Each mammal hair consists of a shaft covered by a series of protein scales. When fiber is wet, it softens and droops, essentially opening the scales. In the process of agitation such as rolling, rubbing, or tossing, scales of one fiber become entangled with the scales of another. Eventually the fibers are so entangled that the fibers form a dense fabric mat. There is a magic that happens as loose fibers transform into a firm and solid piece.

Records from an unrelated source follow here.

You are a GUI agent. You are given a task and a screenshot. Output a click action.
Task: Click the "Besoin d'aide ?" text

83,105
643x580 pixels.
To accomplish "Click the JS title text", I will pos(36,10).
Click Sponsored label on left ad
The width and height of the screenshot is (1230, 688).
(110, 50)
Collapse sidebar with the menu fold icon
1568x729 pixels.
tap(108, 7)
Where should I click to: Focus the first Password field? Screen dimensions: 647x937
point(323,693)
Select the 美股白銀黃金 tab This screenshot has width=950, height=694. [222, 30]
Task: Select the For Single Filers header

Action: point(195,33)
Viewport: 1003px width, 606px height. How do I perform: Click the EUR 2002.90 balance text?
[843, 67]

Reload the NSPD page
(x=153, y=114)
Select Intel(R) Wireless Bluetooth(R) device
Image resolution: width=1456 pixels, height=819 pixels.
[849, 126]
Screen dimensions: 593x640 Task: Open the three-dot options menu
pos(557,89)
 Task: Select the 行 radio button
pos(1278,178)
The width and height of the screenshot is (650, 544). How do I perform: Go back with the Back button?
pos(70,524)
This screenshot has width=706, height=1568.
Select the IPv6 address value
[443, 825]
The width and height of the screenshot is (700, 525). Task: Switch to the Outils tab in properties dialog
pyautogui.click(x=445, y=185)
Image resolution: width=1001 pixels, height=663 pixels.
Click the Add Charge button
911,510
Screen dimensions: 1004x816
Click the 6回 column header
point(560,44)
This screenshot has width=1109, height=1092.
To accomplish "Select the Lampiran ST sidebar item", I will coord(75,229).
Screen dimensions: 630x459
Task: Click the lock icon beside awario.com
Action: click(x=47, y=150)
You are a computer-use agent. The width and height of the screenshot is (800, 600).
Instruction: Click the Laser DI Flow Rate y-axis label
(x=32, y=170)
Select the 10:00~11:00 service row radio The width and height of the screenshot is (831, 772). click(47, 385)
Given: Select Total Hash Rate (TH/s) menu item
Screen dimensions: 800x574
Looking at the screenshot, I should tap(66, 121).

Legends and myths abound about the discovery of felt. Most historians believe that nomadic peoples originated the techniques in Asia. Wherever its origin, it is clear that felt was, and is, an integral part of the lives of nomadic tribes in Asia and the Middle East. Felt was an essential element for shelter, clothing, hats, saddles, rugs, and other daily necessities. Beyond utilitarian purposes, decorative felt was used for religious and ceremonial purposes.

The practices of the historic nomads are continued in the traditions of Mongolian yurts to the beautiful felted rugs found in Middle Eastern and Central Asian markets. The Scandinavian countries and throughout Eastern Europe everyday functional clothing and footwear has evolved from historical necessity to exquisite high fashion and extraordinary art pieces. The possibilities for this versatile medium are only restricted by the imagination.

Modern feltmaking utilizes almost the same techniques that have been used for the last 8,000 years. It is a simple process that uses very little equipment and simple techniques.

For thousands of years humans have turned fleece into warm clothing and other utilitarian objects. Looms and spinning wheels symbolize these fiber-related skills but the art of felt making dates back even farther.